== TO DO ==
**1.** Write out everything in the article about research technicians from "Behind every experiment" down to "in the background.".
**2.** According to the article about research technicians, in which school and university does the writer work?
**3.** Proceed with the article about research technicians, picking up where it stops.

== TEXT FOR ANALYSIS ==
┌────────

Behind every experiment is a technician quietly preventing catastrophe

When non-scientists imagine a university research lab, they picture cinematic scenes: lasers firing dramatically, equations glowing on screens, someone shouting ‘Eureka!’ while violin music swells in the background.
What they don’t picture is the person making sure the equipment actually works, the gases don’t leak, the last box of pipette tips is located before negotiations become… political, and the crying PhD student is gently escorted out, hydrated and reassured that ‘No, the machine isn’t angry at you – it’s just Monday.’
That person is the research technician: the lab’s first responder, quiet hero, crisis manager and occasional therapist. A role far more exciting – and chaotic – than most people realise.
As a research technician in the school of physics and astronomy at the University of Leeds, UK, my job is a cocktail of biochemistry, physics, safety compliance, troubleshooting, mentoring and what I like to call CSI: Lab Edition.
Typical conversations include:
‘Who used the last of the liquid nitrogen and didn’t say anything?’
‘No, the plasma chamber is not a hand dryer.’
‘By “turn the knob gently” we did not mean “snap it off.”’
And yes, I know where everything is: pipette tips, ethanol (secured like Fort Knox), spill kits, and the good tweezers that everyone wants but no one admits to borrowing. That knowledge is sacred.
Technicians are the living memory of a lab
I began my scientific life in analytical biochemistry. My PhD and postdoctoral work revolved around probiotics and complex carbohydrates, until an interdisciplinary curveball dropped me into physics labs. Bacterial cultures gave way to tissue cell lines and liquid nitrogen became a daily companion.
Surprisingly, everything translated.
Precision? Same.
Data obsession? Same.
Risk of leaks? Still very high.
People often ask what a ‘typical day’ looks like. Technicians don’t have typical days - we have quests.
My mornings involve touring every lab: checking fume cupboards, removing mysterious unlabelled tubes before they become archaeological artefacts, tidying benches so they look almost like science happens neatly, wrestling autoclave bags into a machine that never works first time (and announces this with heart-stopping alarms), collecting healthcare waste, and making sure the corridors are free of escaped ‘science.’
I oversee multiple labs – kingdoms of solvents, acids, and the occasional tube whose origin no one will admit to. My daily ritual includes the sacred ‘general tidy’ (where 70% of lab mysteries are solved), preventing lab benches from turning into geological sites (yes, I am talking about the PDMS playground of microfluidics – part serious science, part slightly chaotic silicone mess) and keeping equipment functional and preferably not on fire.

└────────

== INPUT DATA ==
┌────────

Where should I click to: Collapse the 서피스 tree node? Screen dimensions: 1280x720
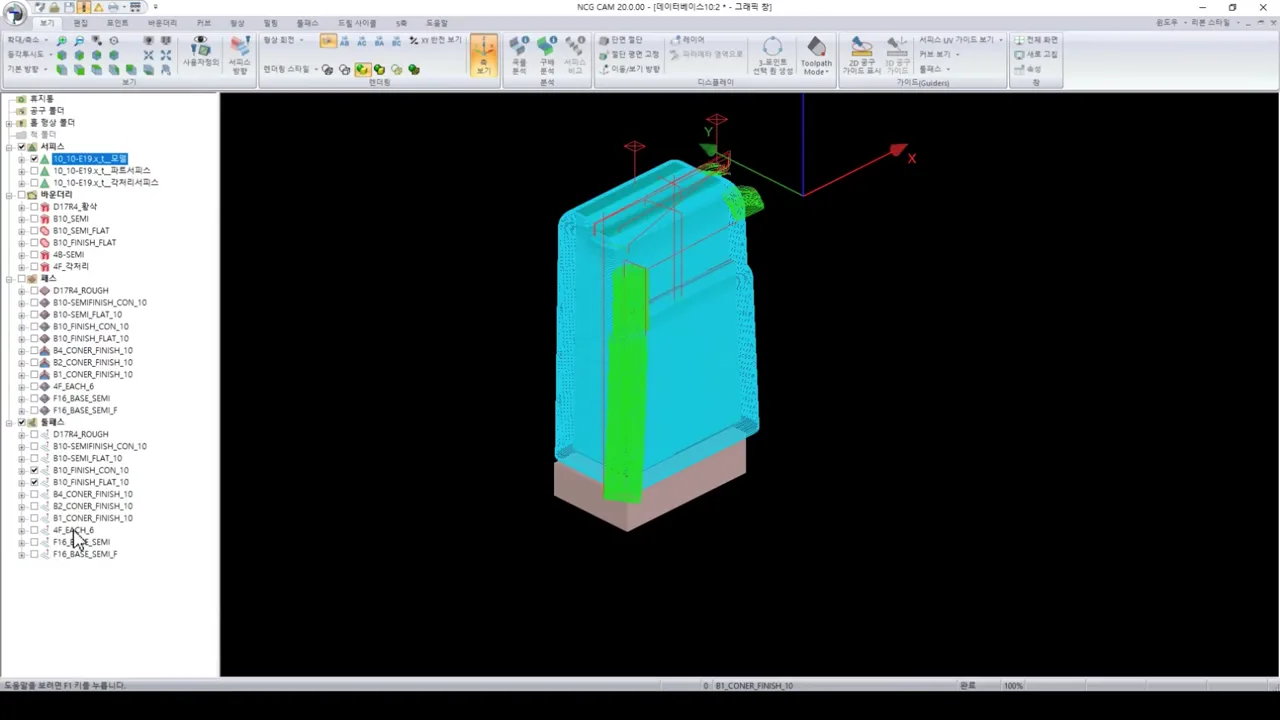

└────────

== ANSWERS ==
**1.**
Behind every experiment is a technician quietly preventing catastrophe

When non-scientists imagine a university research lab, they picture cinematic scenes: lasers firing dramatically, equations glowing on screens, someone shouting ‘Eureka!’ while violin music swells in the background.

**2.** The school of physics and astronomy at the University of Leeds, UK.

**3.**
Our fingerprints are on every calibration, every smooth-running experiment, and every ‘nothing exploded today’ victory
I also run lab inductions for new PhD students, postdocs and undergraduates – introducing equipment, safety protocols and the importance of labelling things before they become mysteries. I also reassure them that confusion in the first week is completely normal – even if the equipment occasionally suggests otherwise.
Beyond the technical work, technicians are the living memory of a lab. We remember what worked, what nearly worked, what failed spectacularly and where the ‘good centrifuge’ is hiding. We mentor anxious students, support early-career researchers and quietly reassure people that ruining your first experiment is practically a rite of passage.
Technicians rarely appear in the spotlight, yet our fingerprints are on every calibration, every smooth-running experiment, and every ‘nothing exploded today’ victory.
Some people see technician roles as stepping stones. For me, this is my career – dynamic, interdisciplinary, meaningful and occasionally hilarious. I may not always be first author, but I’m always first in line when something needs fixing, setting up, troubleshooting, or saving.
And yes – I still know exactly where the clean pipette tips are.